--- Enunciado 1 ---
No texto sobre as novas normas contábeis, quanto o faturamento da Helbor cresceu só pelo efeito das novas normas?
--- Enunciado 2 ---
Cite todas as empresas do setor de incorporação que aparecem pelo nome no texto sobre as novas normas contábeis.
--- Enunciado 3 ---
Copie do texto sobre as novas normas contábeis a passagem de "Pelo IFRS 11, que" até "variáveis do projeto.", trocando "joint ventures" por "sociedades em conjunto".

--- Trecho do documento ---
----
Porém, ao contrário do observado nos setores de energia elétrica e aluguel de propriedades comerciais, que também trabalham com muitos projetos em associação, no segmento de incorporação a tendência geral não foi de "redução" dos balanços. Na amostra considerada pela E&Y, os efeitos foram díspares. Enquanto a Tecnisa viu sua receitas minguarem 12%, o faturamento da Helbor cresceu 20% só pelo efeito das novas normas. Outras empresas, como Cyrela, PDG e Direcional tiveram pouco impacto na primeira linha do balanço.

 

Na prática, o que ocorreu foi que algumas empresas do setor se viram donas de empreendimentos dos quais não reconheciam o controle pelas normas anteriores - e vice-versa. Pela regra vigente até o ano passado, os projetos controlados em conjunto, as joint ventures, podiam ser contabilizados linha a linha nas demonstrações de resultados, de acordo com a participação no capital da empresa investida e essa era opção amplamente adotada. No modelo, conhecido como consolidação proporcional, se uma companhia tinha uma fatia de 50% em um empreendimento, contabilizaria metade de suas receitas, custos, despesas, ativos, passivos e assim por diante.

 

Pelo IFRS 11, que passou a ser obrigatório neste ano, as joint ventures passaram a ser contabilizadas pelo método de equivalência patrimonial e entram em apenas uma linha no balanço. Nada muda no lucro e nem no patrimônio, mas há redução de receitas, custos e despesas. Ativos e passivos também podem sofrer alterações significativas. A expectativa, portanto, era de que as empresas "encolhessem".

 

Mas uma revisão no conceito de controle, introduzida pelo IFRS 10, que também entrou em vigor neste ano, trouxe um efeito inesperado. Anteriormente, o controlador era quem, independentemente da participação acionária, definia as políticas financeiras e operacionais da investida. Agora, o controle está nas mãos daquele que tem o poder de gerir as atividades relevantes e que afetam os retornos variáveis do projeto.

 

Dois termos nessa definição foram suficientes para produzir uma revolução nos balanços das construtoras. O primeiro é o "poder de gerir". Ainda que uma das partes atualmente não esteja no comando das principais decisões no dia a dia, se o contrato, no momento de sua constituição, prevê que ela possa influenciar de forma significativa essas decisões, há controle.
----
--- Dados ---
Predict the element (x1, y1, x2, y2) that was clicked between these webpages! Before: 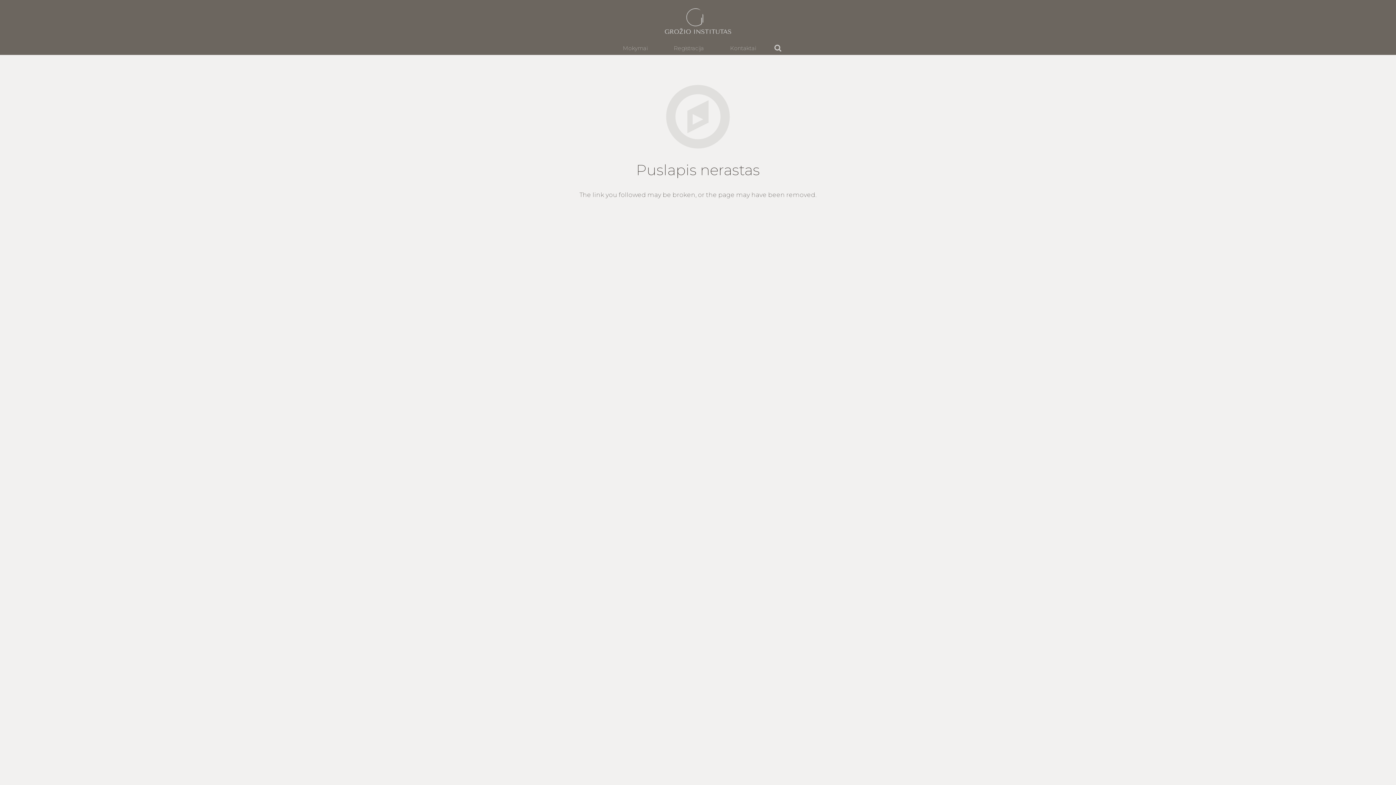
----
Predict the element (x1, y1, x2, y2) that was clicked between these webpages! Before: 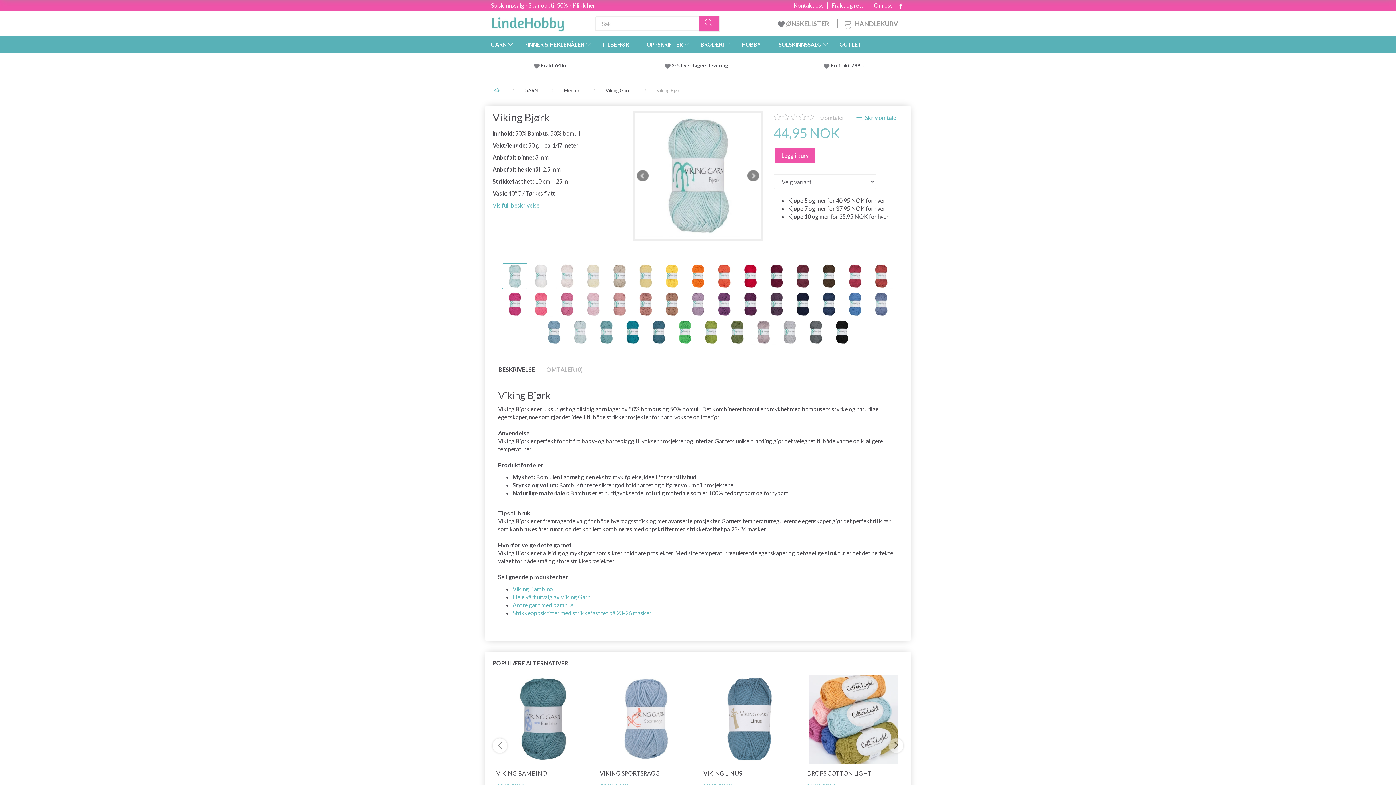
----
--- Resolução 1 ---
Cresceu 20%.

--- Resolução 2 ---
Tecnisa, Helbor, Cyrela, PDG e Direcional.

--- Resolução 3 ---
Pelo IFRS 11, que passou a ser obrigatório neste ano, as sociedades em conjunto passaram a ser contabilizadas pelo método de equivalência patrimonial e entram em apenas uma linha no balanço. Nada muda no lucro e nem no patrimônio, mas há redução de receitas, custos e despesas. Ativos e passivos também podem sofrer alterações significativas. A expectativa, portanto, era de que as empresas "encolhessem".

 

Mas uma revisão no conceito de controle, introduzida pelo IFRS 10, que também entrou em vigor neste ano, trouxe um efeito inesperado. Anteriormente, o controlador era quem, independentemente da participação acionária, definia as políticas financeiras e operacionais da investida. Agora, o controle está nas mãos daquele que tem o poder de gerir as atividades relevantes e que afetam os retornos variáveis do projeto.